(Stored items)
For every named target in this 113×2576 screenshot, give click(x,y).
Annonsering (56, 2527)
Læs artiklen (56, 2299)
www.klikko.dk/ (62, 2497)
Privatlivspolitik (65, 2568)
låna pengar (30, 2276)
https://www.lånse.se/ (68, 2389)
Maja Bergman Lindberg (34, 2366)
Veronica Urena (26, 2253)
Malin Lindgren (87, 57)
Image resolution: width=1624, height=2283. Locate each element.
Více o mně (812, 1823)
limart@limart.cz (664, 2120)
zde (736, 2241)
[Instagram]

▶ _Activity_:
Every entry above needs to be copied exactly.

▶ _Response to this exercise_:
For every named target in this 113×2576 screenshot, give click(x,y).
Annonsering (56, 2527)
Læs artiklen (56, 2299)
www.klikko.dk/ (62, 2497)
Privatlivspolitik (65, 2568)
låna pengar (30, 2276)
https://www.lånse.se/ (68, 2389)
Maja Bergman Lindberg (34, 2366)
Veronica Urena (26, 2253)
Malin Lindgren (87, 57)
Image resolution: width=1624, height=2283. Locate each element.
Více o mně (812, 1823)
limart@limart.cz (664, 2120)
zde (736, 2241)
[Instagram]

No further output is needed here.